■ **WHAT TO PRODUCE**
Scan the data below and pick out the lines containing the word "agent".

■ **Stored data entries**
# # # #

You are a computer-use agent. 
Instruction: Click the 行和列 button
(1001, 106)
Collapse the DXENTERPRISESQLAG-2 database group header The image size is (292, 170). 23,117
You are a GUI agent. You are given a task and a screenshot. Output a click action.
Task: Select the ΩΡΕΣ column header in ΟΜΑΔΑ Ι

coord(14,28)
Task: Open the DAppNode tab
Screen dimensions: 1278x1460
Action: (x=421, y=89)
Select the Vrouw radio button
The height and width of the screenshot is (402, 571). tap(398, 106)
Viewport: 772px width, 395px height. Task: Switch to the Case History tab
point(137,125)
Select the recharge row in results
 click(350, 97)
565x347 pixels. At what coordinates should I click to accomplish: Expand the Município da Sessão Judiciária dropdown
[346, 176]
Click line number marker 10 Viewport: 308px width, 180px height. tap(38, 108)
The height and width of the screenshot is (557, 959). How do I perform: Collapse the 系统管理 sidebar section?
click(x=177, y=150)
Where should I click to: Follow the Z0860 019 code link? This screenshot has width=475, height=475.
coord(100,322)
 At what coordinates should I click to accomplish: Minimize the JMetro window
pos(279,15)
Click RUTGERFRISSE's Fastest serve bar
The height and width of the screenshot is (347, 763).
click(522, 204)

# # # #

■ **FINISHED EXERCISE**
You are a computer-use agent. 
You are a GUI agent. You are given a task and a screenshot. Output a click action.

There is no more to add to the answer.